A year after a banned referendum on secession from Spain, tens of thousands of Catalan protesters piled pressure on the region’s separatist government Monday during an anniversary marked by road and railway line blockades and late-night clashes with police.
According to municipal police, 180,000 protesters gathered in Barcelona late in the day behind a banner reading “October 1, no forgetting, no forgiving”, to push for independence at a demonstration called by the influential civic association ANC.
“We’re disappointed because people are pushing things as much as they can but they (politicians) aren’t responding,” Francesc Serra, a 43-year-old gardener, told AFP.

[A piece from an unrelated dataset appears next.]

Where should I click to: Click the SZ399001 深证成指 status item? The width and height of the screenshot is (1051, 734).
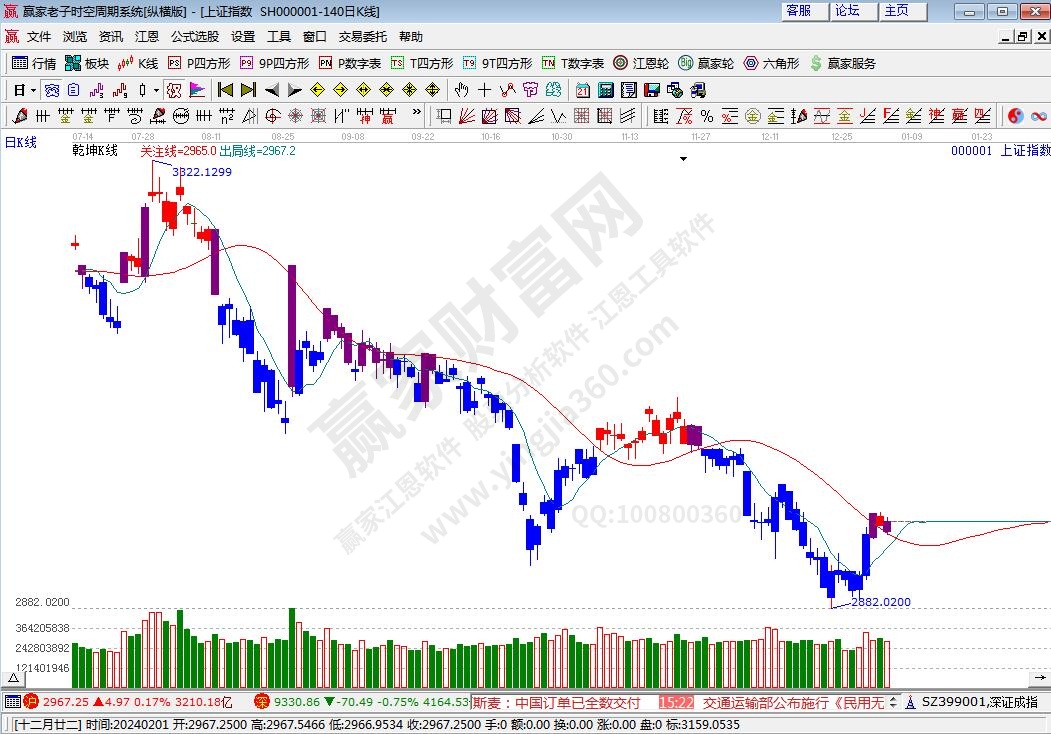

At the end of the demonstration, clashes erupted late Monday between separatists and the regional police forces, with protesters — some with their faces covered — throwing stones at officers who responded by charging.
Hundreds of protesters managed to knock down barriers at the entrance of the regional parliament just after 21:00 local time (1900 GMT).
Earlier in the day, some 500 people cut the main roads of the city and called for the resignation of regional president Quim Torra, a staunch independence supporter whom they nonetheless accuse of failing to stand up to the Spanish state.
“We want to show them that they are where they are thanks to the people and that we have the power,” explained Ana Sarabia, 48.
“If they don’t do anything, we will act,” she told AFP at the demonstration.
Several hundred members of a radical group called the Committees for the Defence of the Republic (CDRs), many covering their faces with scarves, had occupied high-speed railway tracks in the northeastern city of Girona early Monday, briefly blocking service between Figueres and Barcelona.
Central streets in Barcelona and Lleida were blocked, as was the AP-7 motorway south of Barcelona, and the A2 that links the city with Madrid, Catalan TV images showed.
Activists swarmed into Catalonia’s regional government building in Girona and took down the Spanish flag that hangs out front, replacing it with a red, yellow and blue separatist flag.
“A year ago we voted for independence… Let’s act,” the CDRs tweeted.